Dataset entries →

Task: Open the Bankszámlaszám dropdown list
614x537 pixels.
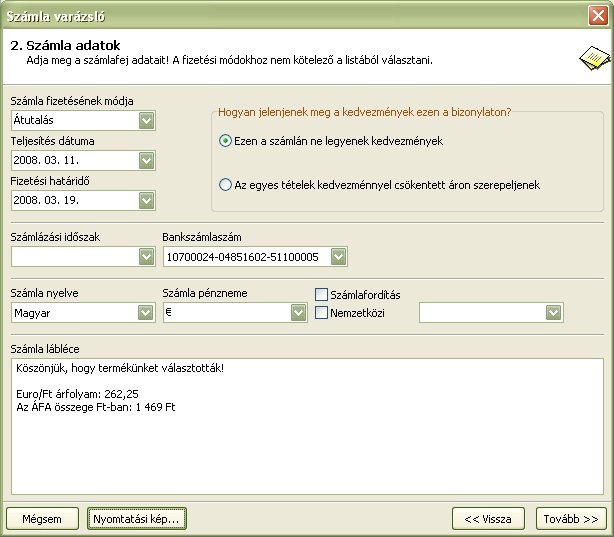Action: pyautogui.click(x=339, y=257)
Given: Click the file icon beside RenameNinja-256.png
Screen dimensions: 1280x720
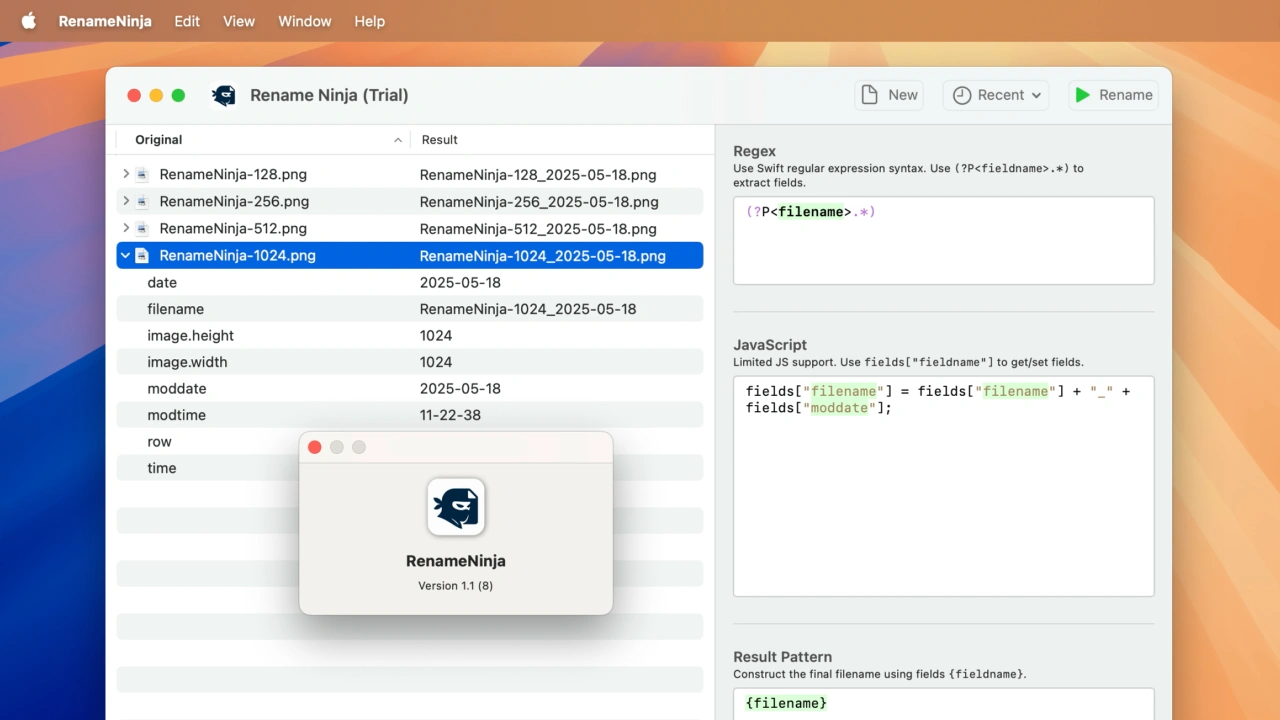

What you should do →
Reproduce each record above by retyping it exactly; omit all images.

Output for this task →
Task: Open the Bankszámlaszám dropdown list
614x537 pixels.
Action: pyautogui.click(x=339, y=257)
Given: Click the file icon beside RenameNinja-256.png
Screen dimensions: 1280x720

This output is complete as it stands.